*WORK ORDER:* The entries follow. Copy every line in which "icon" appears.

--- DATA FOR REVIEW ---

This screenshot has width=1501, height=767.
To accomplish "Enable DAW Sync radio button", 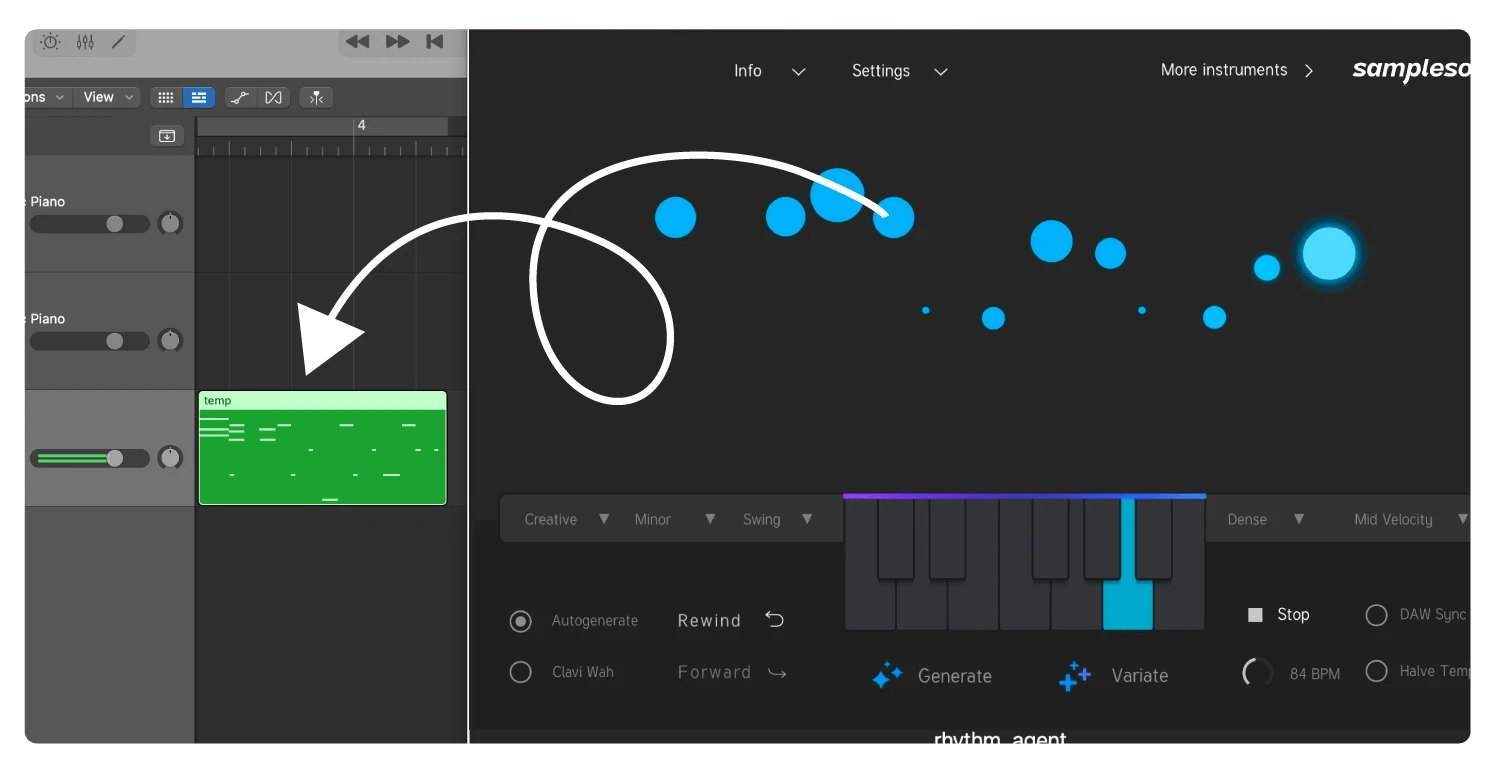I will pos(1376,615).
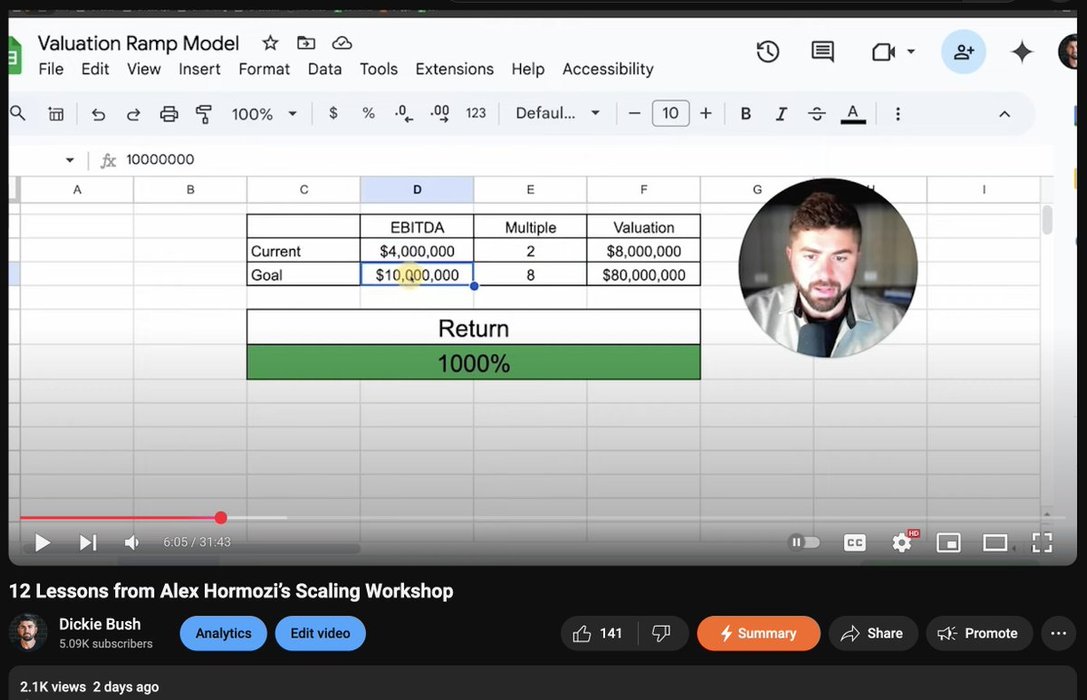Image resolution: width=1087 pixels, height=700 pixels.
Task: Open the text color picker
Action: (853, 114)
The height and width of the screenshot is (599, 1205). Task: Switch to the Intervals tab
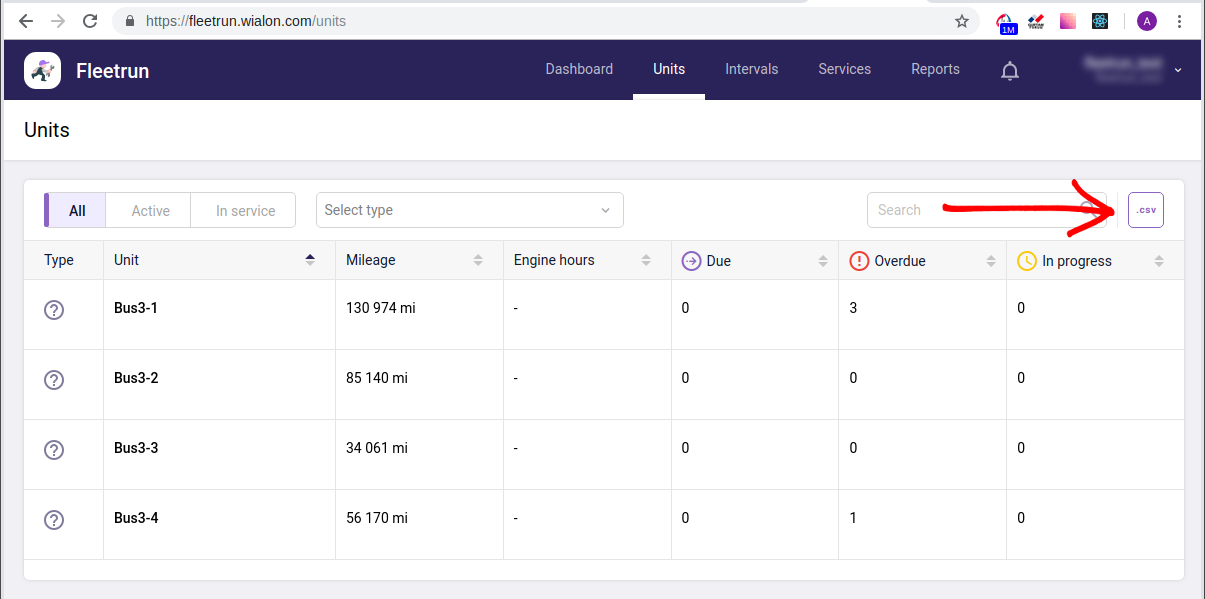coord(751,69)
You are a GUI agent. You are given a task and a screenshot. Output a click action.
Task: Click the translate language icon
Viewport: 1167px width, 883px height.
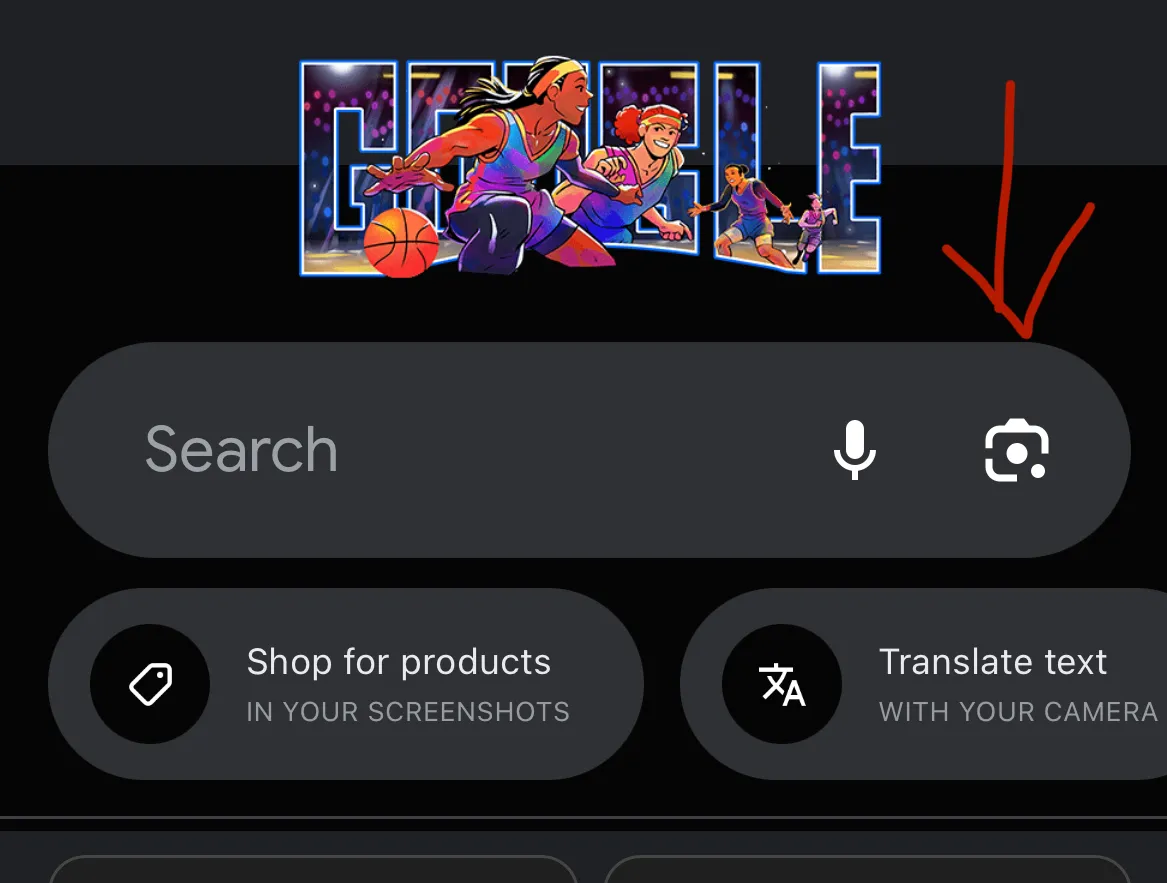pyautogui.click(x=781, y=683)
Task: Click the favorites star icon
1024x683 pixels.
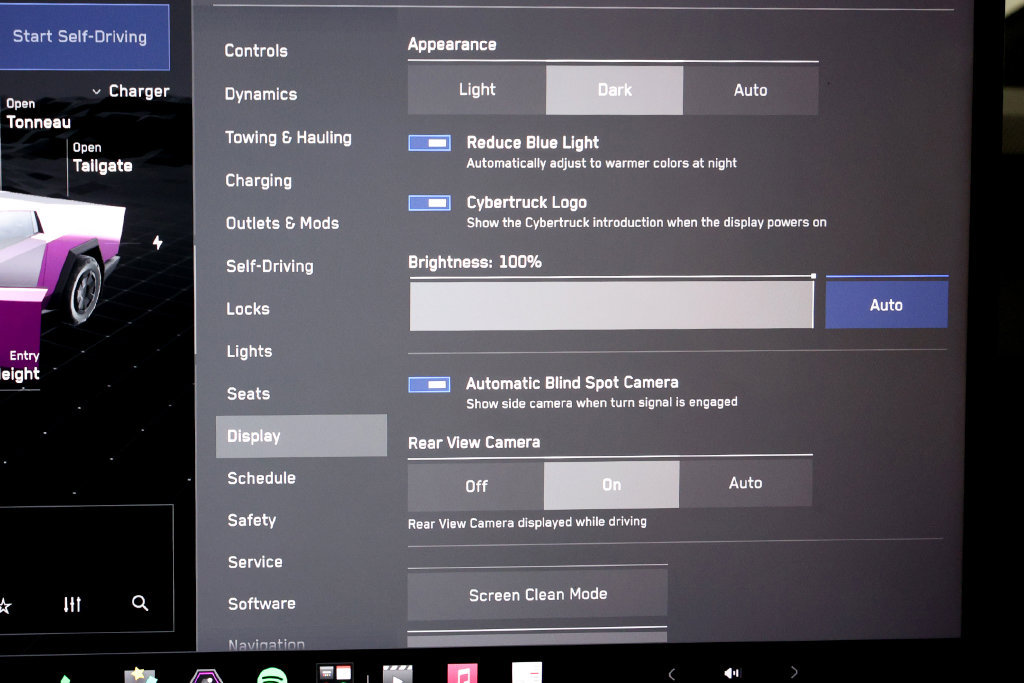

---

*RESPONSE BOX:*
Task: Click the translate language icon
Task: Click the favorites star icon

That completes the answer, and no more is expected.